▶ Activity
Nothing is needed except the lines below that run from the one with "This screenshot has width=1164, height=655." through the one with "is (1225, 980).", repeated exactly.

⟨

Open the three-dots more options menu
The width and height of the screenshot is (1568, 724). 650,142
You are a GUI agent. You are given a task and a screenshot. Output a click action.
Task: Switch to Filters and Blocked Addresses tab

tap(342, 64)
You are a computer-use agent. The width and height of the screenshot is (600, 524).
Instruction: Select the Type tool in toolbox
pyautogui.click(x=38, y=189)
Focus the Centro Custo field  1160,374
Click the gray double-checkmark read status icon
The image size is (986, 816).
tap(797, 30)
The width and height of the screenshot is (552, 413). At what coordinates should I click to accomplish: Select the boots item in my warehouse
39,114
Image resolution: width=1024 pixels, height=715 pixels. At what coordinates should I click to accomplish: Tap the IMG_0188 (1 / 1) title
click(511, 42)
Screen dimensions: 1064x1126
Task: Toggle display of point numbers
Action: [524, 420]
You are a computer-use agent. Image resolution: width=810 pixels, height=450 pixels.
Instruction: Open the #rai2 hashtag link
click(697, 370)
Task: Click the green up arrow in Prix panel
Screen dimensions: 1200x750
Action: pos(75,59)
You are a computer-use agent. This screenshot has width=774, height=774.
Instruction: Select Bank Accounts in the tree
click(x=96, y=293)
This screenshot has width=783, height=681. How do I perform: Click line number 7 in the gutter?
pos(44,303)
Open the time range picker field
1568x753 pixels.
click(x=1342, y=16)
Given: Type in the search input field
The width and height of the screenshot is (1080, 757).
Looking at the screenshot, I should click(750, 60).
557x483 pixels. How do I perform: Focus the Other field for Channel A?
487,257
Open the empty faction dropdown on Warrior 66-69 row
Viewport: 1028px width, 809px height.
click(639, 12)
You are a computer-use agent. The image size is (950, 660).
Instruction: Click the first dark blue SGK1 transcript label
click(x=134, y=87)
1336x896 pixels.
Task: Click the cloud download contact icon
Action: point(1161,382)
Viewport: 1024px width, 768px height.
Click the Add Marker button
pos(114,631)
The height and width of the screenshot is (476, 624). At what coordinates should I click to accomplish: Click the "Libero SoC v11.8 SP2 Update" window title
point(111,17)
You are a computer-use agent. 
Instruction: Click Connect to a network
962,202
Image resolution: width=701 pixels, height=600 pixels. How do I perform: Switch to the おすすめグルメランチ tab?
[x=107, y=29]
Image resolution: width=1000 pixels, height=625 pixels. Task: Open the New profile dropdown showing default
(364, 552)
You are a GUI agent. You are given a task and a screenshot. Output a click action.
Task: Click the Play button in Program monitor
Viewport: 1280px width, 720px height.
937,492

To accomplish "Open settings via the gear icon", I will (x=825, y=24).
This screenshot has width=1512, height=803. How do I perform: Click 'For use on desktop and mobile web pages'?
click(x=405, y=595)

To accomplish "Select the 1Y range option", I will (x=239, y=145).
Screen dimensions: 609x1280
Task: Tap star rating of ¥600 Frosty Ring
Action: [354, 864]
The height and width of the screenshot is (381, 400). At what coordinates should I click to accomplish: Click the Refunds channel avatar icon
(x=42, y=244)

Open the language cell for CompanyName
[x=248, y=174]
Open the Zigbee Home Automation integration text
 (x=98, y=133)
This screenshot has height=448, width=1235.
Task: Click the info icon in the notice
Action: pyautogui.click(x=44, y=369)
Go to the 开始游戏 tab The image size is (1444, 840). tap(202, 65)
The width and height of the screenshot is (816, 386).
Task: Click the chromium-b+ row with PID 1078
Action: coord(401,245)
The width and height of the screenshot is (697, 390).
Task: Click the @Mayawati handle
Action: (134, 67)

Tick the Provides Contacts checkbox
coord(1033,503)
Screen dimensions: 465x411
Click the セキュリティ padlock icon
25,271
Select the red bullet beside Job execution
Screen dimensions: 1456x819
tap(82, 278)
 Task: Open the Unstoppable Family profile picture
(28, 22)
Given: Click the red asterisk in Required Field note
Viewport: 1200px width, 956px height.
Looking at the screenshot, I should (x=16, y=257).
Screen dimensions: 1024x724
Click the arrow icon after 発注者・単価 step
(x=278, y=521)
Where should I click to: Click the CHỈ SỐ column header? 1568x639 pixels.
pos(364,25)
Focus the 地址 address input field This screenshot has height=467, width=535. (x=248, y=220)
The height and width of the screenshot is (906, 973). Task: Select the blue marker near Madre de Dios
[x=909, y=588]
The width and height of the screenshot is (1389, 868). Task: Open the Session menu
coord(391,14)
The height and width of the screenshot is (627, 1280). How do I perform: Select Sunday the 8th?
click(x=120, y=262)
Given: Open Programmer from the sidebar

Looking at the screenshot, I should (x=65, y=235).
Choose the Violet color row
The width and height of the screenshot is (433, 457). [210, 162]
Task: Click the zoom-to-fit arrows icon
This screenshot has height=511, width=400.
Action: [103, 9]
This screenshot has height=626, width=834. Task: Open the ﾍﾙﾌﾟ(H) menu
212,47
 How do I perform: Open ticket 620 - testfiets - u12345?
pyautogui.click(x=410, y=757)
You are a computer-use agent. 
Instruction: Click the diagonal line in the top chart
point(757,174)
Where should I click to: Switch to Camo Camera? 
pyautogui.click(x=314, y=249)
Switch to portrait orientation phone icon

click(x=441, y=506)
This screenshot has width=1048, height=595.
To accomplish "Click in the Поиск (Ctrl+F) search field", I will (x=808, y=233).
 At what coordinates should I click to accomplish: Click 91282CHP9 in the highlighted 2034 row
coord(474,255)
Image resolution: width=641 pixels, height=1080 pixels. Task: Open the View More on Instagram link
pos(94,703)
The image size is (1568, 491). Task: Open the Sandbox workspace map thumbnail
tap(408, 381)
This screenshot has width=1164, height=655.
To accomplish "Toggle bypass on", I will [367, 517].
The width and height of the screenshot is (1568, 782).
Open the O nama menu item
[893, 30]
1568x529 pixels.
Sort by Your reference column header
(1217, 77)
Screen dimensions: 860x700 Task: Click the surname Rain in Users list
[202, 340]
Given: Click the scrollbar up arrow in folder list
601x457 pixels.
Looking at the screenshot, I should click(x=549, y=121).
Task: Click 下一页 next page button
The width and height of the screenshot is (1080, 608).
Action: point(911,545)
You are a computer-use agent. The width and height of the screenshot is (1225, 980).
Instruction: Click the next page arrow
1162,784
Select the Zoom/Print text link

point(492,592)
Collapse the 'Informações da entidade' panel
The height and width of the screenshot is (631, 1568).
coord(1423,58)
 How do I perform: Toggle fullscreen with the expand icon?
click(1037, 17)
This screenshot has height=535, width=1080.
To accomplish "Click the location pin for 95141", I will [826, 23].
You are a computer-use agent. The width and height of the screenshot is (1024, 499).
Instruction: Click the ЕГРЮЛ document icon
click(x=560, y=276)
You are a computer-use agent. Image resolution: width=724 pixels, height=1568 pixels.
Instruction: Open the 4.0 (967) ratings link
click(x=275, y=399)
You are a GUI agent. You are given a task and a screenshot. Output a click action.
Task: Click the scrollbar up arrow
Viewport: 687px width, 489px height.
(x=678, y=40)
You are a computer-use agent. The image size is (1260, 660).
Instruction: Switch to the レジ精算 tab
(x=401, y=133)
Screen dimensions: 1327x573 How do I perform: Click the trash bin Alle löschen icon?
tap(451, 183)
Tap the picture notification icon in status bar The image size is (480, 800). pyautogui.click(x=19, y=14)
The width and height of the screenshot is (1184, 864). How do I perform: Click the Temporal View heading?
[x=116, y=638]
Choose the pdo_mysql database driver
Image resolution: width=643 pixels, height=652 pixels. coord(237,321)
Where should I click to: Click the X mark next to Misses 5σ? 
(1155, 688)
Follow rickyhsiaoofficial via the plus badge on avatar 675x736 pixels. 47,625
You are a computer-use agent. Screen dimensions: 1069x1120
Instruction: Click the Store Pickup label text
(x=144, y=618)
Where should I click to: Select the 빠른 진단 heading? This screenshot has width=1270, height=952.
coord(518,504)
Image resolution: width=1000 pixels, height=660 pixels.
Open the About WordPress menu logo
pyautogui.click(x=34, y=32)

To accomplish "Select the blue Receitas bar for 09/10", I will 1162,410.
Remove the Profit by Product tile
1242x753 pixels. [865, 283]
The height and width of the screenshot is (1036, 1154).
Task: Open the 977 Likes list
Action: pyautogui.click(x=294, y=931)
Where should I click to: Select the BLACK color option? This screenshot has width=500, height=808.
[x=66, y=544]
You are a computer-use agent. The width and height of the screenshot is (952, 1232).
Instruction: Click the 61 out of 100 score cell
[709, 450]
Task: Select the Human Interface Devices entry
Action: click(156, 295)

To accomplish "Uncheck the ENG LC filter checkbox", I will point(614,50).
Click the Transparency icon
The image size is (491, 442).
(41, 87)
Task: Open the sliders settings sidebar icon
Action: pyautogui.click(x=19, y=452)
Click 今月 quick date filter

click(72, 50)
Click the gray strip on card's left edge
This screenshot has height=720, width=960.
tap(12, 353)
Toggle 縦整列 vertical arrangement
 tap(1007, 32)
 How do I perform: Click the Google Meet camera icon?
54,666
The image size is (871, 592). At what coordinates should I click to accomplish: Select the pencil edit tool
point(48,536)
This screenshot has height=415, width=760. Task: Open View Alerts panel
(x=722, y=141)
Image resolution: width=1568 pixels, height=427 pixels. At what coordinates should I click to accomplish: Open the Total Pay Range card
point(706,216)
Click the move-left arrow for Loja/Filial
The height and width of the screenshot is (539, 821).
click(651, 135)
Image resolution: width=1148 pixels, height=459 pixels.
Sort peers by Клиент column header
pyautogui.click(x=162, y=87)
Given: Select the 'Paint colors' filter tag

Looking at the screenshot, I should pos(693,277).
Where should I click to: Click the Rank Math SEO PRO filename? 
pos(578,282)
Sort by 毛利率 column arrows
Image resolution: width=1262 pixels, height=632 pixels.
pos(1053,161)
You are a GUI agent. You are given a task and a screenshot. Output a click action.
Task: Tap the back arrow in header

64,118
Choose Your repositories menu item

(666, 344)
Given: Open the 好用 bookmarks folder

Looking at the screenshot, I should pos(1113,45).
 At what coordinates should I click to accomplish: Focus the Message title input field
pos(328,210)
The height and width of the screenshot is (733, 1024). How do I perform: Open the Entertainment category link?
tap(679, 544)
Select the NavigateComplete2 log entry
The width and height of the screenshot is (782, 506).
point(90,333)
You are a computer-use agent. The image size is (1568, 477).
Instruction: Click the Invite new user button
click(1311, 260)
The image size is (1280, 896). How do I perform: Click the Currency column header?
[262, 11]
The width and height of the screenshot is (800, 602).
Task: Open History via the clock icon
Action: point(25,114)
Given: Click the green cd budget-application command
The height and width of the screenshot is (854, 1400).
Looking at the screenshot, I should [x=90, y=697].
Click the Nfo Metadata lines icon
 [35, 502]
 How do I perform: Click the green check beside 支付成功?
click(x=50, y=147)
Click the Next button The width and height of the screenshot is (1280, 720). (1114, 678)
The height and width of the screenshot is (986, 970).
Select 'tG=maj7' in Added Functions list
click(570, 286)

⟩

▶ Exercise output
This screenshot has width=1164, height=655.
To accomplish "Toggle bypass on", I will [367, 517].
The width and height of the screenshot is (1568, 782).
Open the O nama menu item
[893, 30]
1568x529 pixels.
Sort by Your reference column header
(1217, 77)
Screen dimensions: 860x700 Task: Click the surname Rain in Users list
[202, 340]
Given: Click the scrollbar up arrow in folder list
601x457 pixels.
Looking at the screenshot, I should click(x=549, y=121).
Task: Click 下一页 next page button
The width and height of the screenshot is (1080, 608).
Action: point(911,545)
You are a computer-use agent. The width and height of the screenshot is (1225, 980).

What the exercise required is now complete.